● Dataset rows
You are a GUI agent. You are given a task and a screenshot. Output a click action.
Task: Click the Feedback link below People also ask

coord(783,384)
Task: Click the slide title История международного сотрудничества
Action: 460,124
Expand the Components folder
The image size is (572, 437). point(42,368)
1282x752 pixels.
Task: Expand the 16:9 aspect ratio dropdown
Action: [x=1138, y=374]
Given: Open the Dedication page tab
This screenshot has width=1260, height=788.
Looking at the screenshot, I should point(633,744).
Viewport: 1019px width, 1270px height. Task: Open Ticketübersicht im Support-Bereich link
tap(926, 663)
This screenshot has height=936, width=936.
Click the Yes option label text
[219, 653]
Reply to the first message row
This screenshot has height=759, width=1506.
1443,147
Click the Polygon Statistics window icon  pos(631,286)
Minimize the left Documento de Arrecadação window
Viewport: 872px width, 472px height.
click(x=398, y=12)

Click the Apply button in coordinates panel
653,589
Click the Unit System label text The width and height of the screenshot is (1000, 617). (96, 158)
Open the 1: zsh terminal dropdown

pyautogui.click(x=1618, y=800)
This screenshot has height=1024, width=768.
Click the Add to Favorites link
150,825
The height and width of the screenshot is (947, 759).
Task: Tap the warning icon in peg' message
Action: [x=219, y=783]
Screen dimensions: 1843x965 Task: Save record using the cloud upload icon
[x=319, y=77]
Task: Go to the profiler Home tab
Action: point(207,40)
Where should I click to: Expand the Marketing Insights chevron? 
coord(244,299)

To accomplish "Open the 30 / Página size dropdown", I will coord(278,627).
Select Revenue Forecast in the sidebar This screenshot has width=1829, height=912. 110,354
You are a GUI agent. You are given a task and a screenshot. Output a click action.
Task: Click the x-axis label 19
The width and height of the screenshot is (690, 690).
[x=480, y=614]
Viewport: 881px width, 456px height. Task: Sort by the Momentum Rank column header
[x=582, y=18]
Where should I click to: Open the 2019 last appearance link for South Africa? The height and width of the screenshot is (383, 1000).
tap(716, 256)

● Short task
Copy out every line above that contains the word "This".

● Expected output
This screenshot has width=1260, height=788.
This screenshot has height=936, width=936.
This screenshot has height=759, width=1506.
This screenshot has height=1024, width=768.
Select Revenue Forecast in the sidebar This screenshot has width=1829, height=912. 110,354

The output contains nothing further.